À propos des rues de Hünningen …

… Au XIXe siècle, de nombreuses personnes ont émigré vers les nouvelles zones industrielles de la vallée de la Meuse ou de la Ruhr, ou vers l’Amérique, à la recherche d’une vie meilleure et plus facile.

… Jusque dans les années 1950, les jeunes partaient travailler comme valets ou servantes en Wallonie. Leurs revenus contribuaient de manière significative au revenu familial.

… les soldats appelés, qui devaient partir à la guerre tantôt pour l’empereur, tantôt pour le roi, tantôt pour le Führer et la patrie, ont émigré.

…entre 1936 et 1942, de nombreux Juifs ont fui illégalement la terreur inhumaine des nazis en Allemagne (1933-1945) en passant la « frontière verte » pour se réfugier à Bruxelles, Anvers et Londres.

… à partir d’octobre 1944, les habitants de ce village ont fui les horreurs d’une guerre terrible qui a atteint le village avec l’offensive des Ardennes.
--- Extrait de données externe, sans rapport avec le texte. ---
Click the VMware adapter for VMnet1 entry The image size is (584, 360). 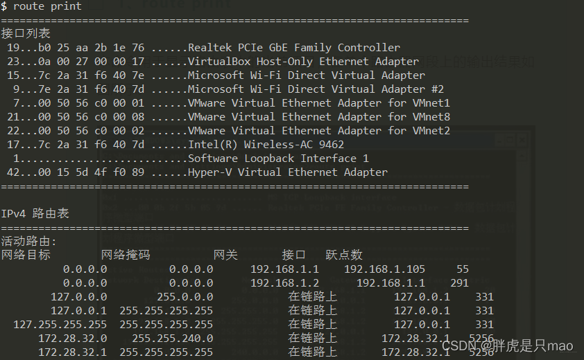318,103
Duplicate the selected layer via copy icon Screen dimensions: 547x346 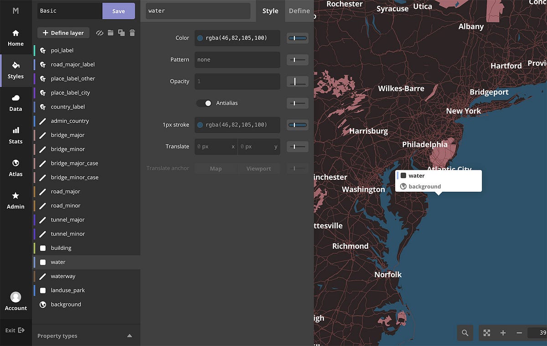(121, 32)
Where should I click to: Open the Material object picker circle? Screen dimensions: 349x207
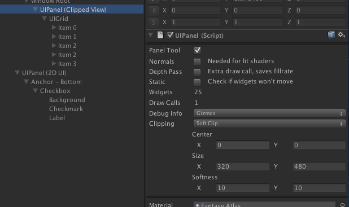point(342,205)

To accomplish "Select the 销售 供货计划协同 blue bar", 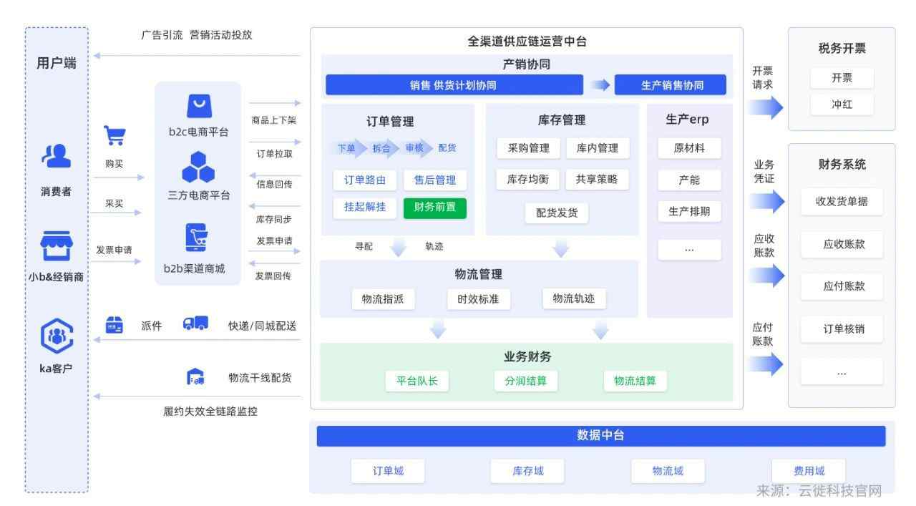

Huit civils ont été tués. Si l’on ajoute les 25 soldats tombés au combat, cette guerre a coûté la vie à un habitant sur dix du village ou à un jeune sur quatre. Une maison sur deux a été endommagée ou détruite.

Sur ces places de Hünningen…

… se sont toujours retrouvées des personnes qui voulaient participer à la vie de leur village.

… la vie associative a toujours trouvé un large écho. Jusqu’au début du XXIe siècle, 29 associations ont été fondées dans ce village. Aujourd’hui, 17 associations centrées sur le village et trois associations fonctionnant au-delà des limites du village participent plus ou moins activement à la vie du village.

… la volonté de façonner ensemble l’avenir et d’apprendre du passé compliqué a conduit à un nouveau départ très constructif après 1945.

… les habitants de Hünningen recherchent un emploi sûr dans cette région structurellement faible. Au cours de la seconde moitié du XXe siècle, le village agricole s’est transformé en village de banlieue : aujourd’hui, seuls quelques villageois vivent encore de l’agriculture. La plupart gagnent leur vie dans la commune, dans la Communauté germanophone ou dans les environs en tant qu’artisans, ouvriers ou employés. Le nombre de travailleurs indépendants a considérablement augmenté depuis 2000.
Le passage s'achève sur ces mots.